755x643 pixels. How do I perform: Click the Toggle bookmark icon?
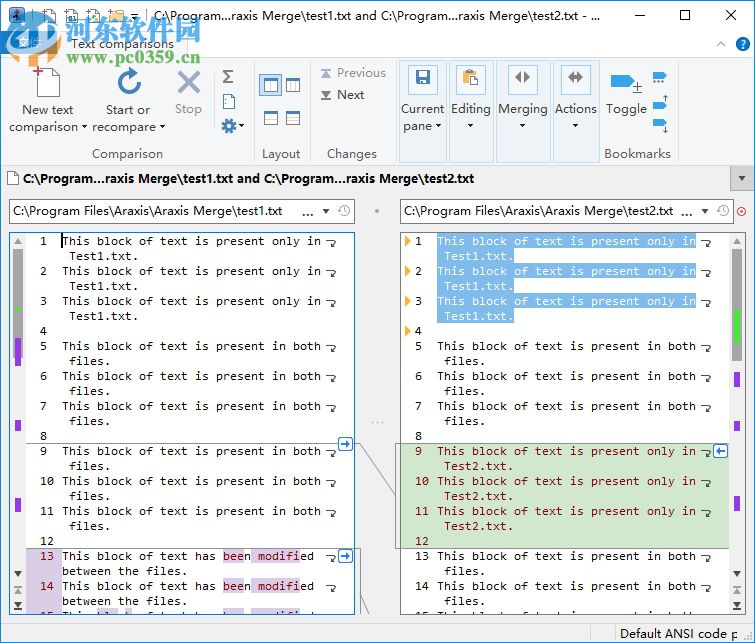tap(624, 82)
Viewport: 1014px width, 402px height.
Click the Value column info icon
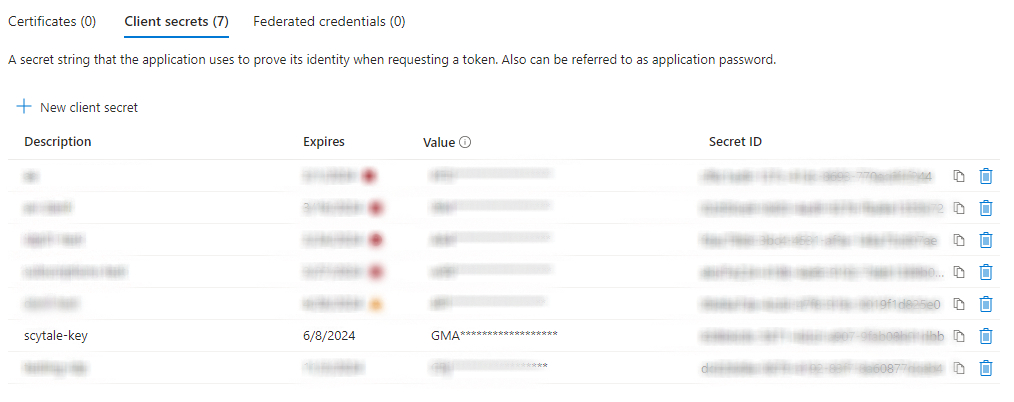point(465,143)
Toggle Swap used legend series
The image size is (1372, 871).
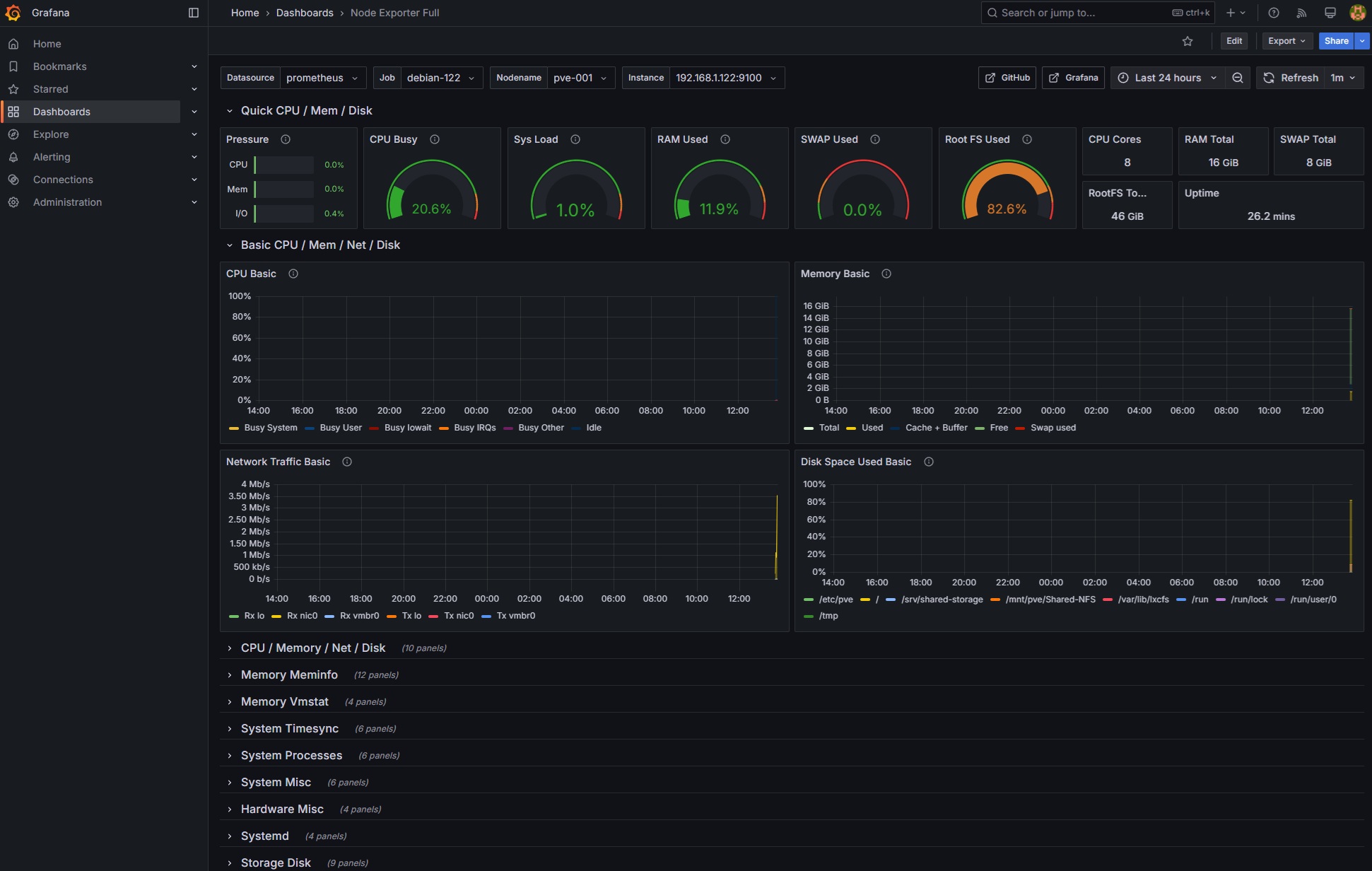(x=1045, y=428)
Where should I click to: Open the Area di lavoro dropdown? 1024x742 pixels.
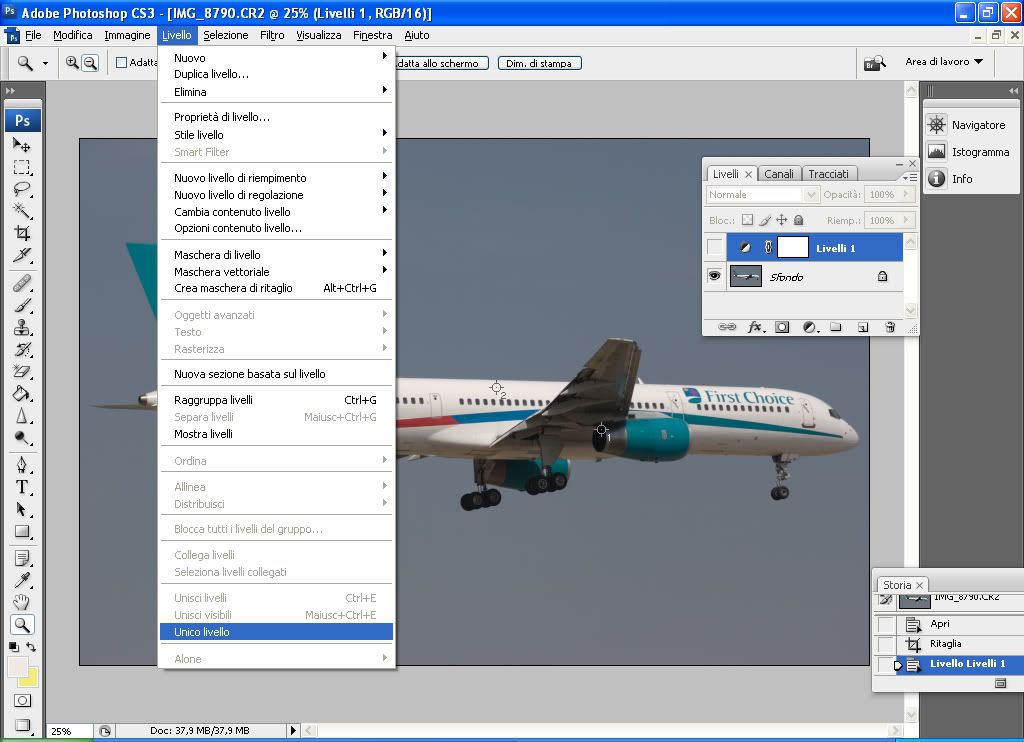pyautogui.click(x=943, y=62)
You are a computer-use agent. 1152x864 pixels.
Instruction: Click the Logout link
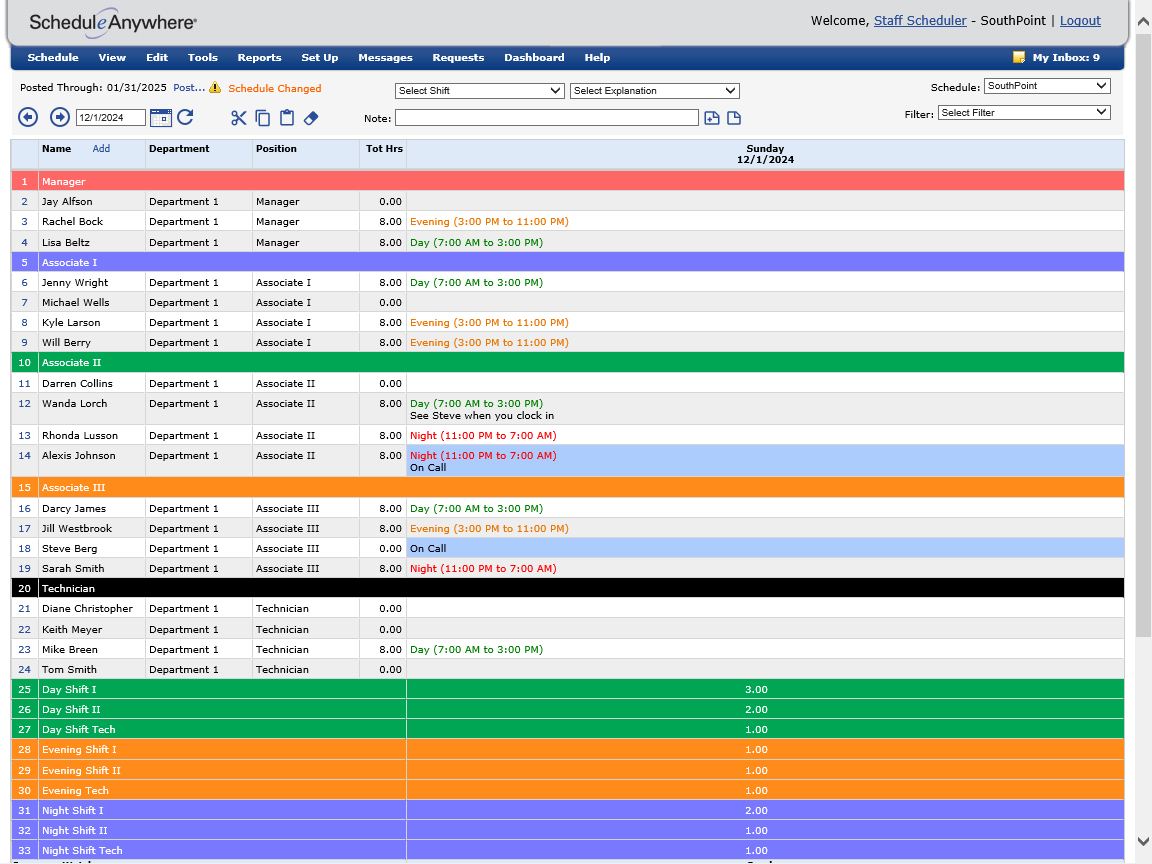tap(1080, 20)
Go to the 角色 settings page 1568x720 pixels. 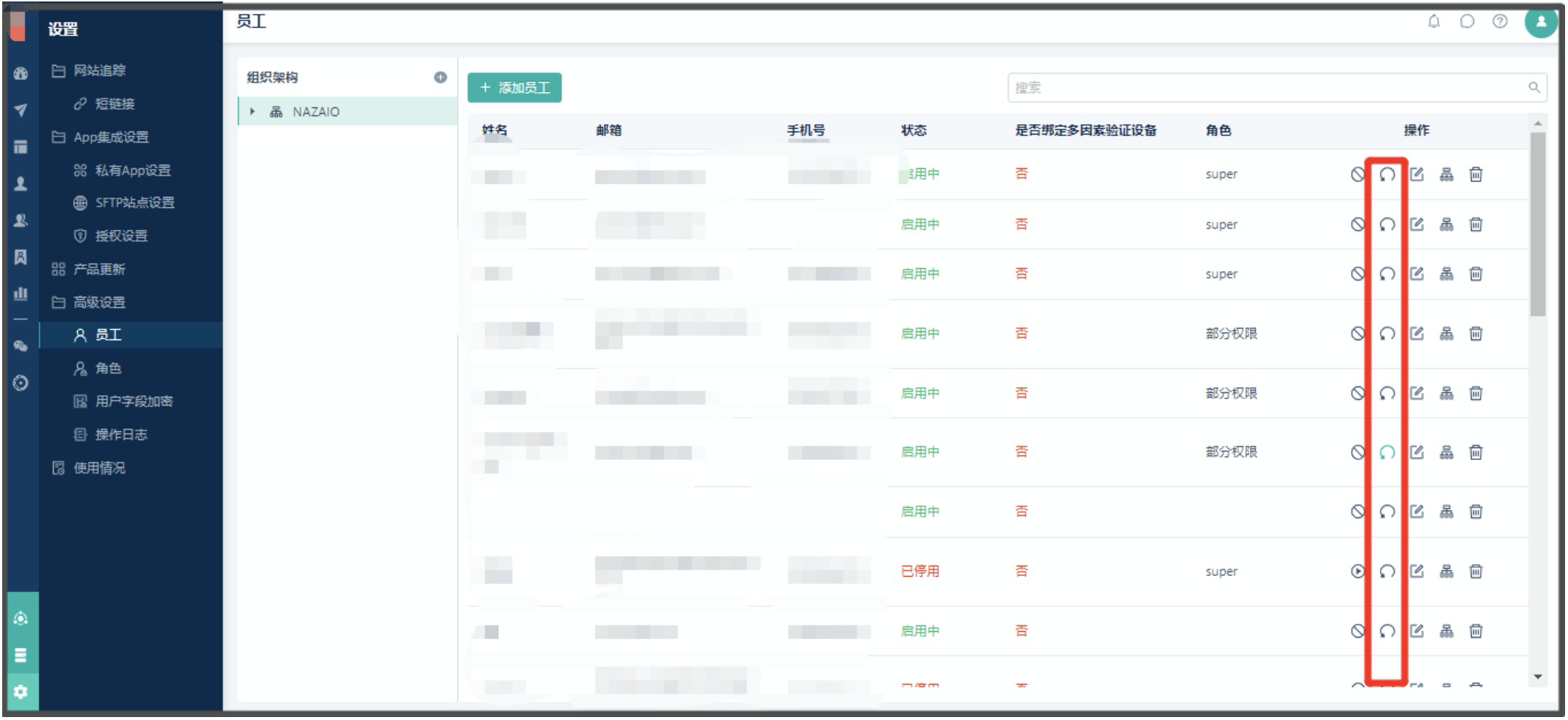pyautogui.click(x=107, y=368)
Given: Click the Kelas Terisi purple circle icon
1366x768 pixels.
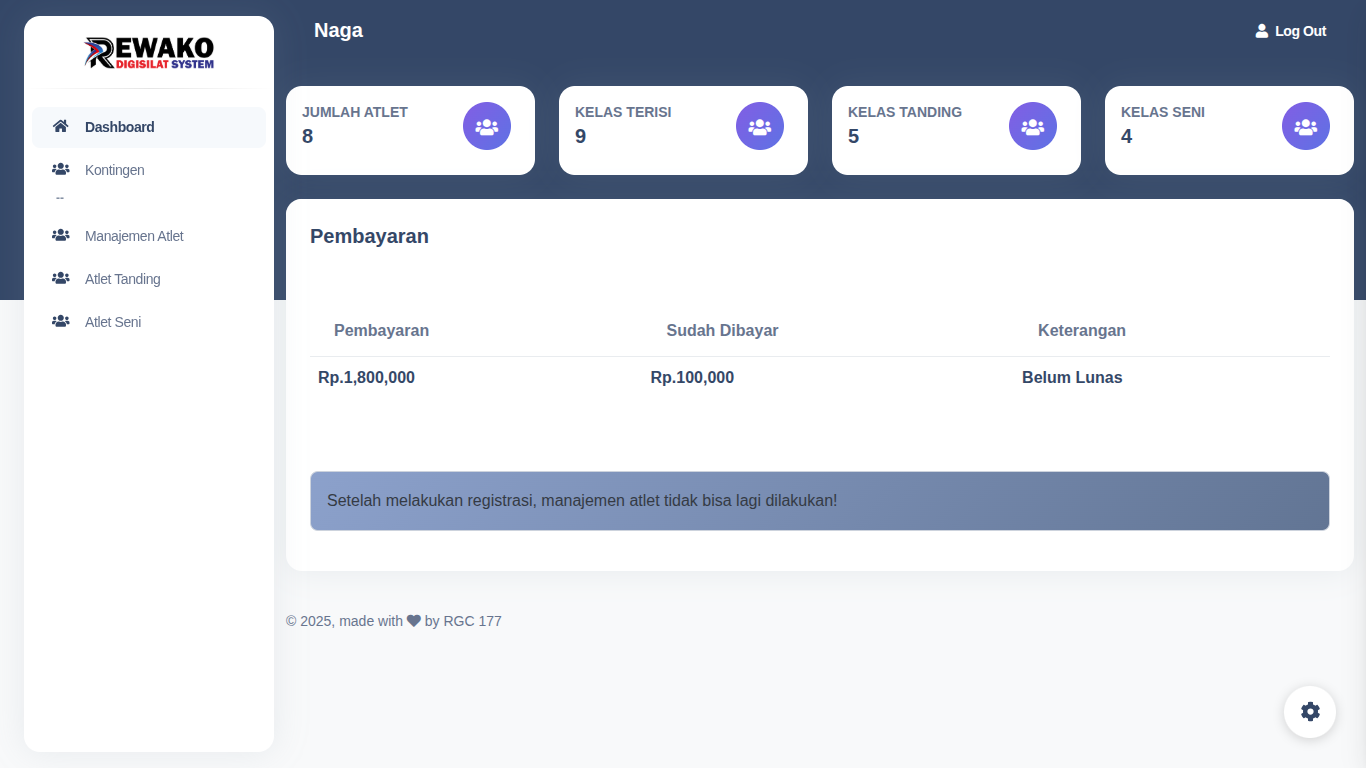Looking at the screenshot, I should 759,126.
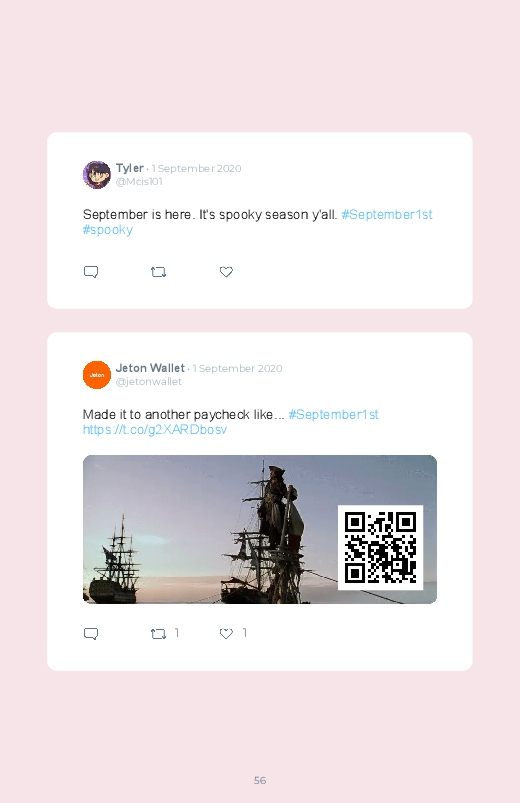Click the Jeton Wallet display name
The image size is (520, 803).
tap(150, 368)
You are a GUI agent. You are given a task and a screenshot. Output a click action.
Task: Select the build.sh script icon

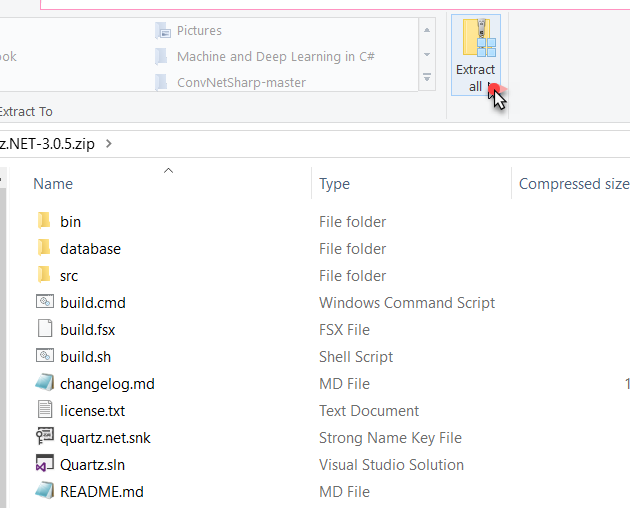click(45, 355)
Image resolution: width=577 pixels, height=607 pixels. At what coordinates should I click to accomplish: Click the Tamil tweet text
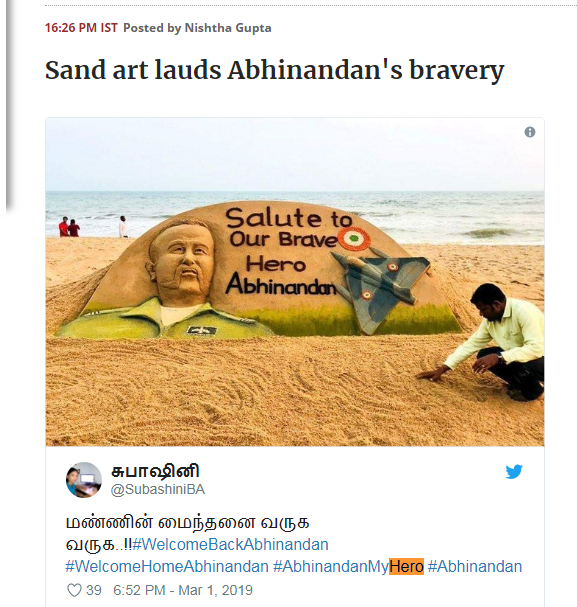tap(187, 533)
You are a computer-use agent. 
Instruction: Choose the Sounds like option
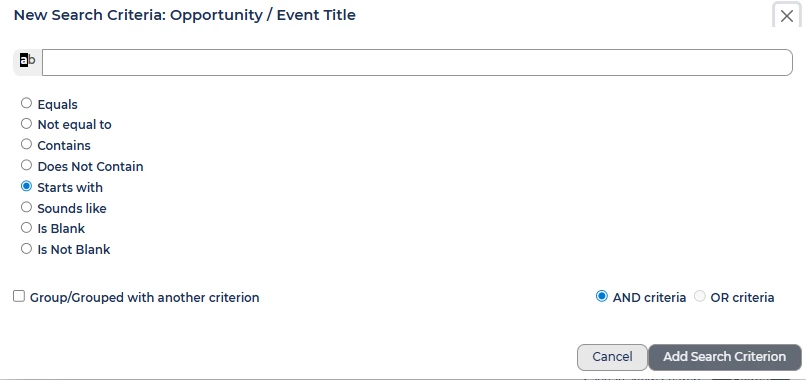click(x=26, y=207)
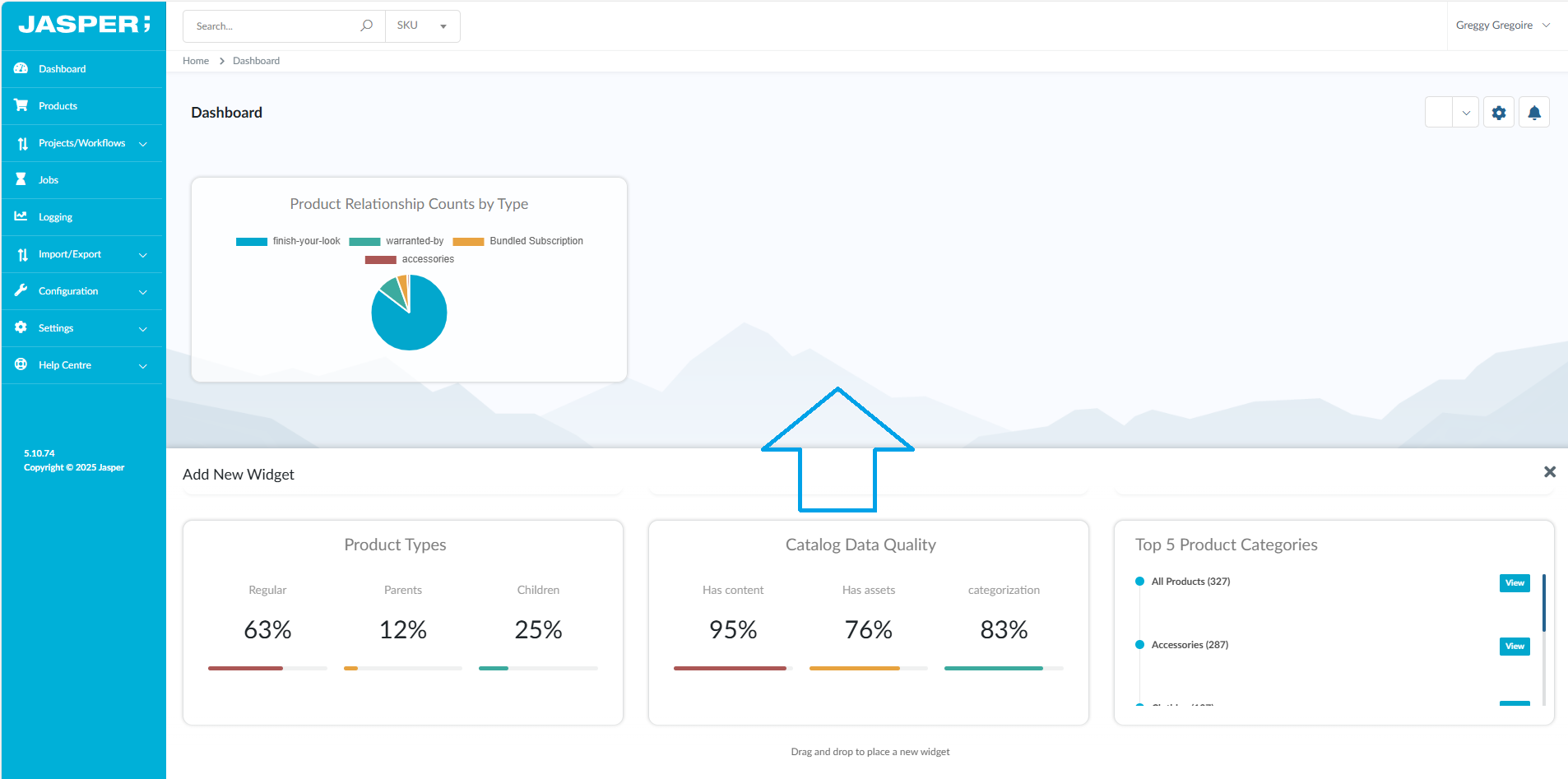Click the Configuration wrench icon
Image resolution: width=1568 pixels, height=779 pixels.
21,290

▬▬▬▬▬▬▬▬▬▬

Given the data above, which lines hold the string "computer"? Return them.

You are a computer-use agent. 1152x864 pixels.
You are a computer-use agent. 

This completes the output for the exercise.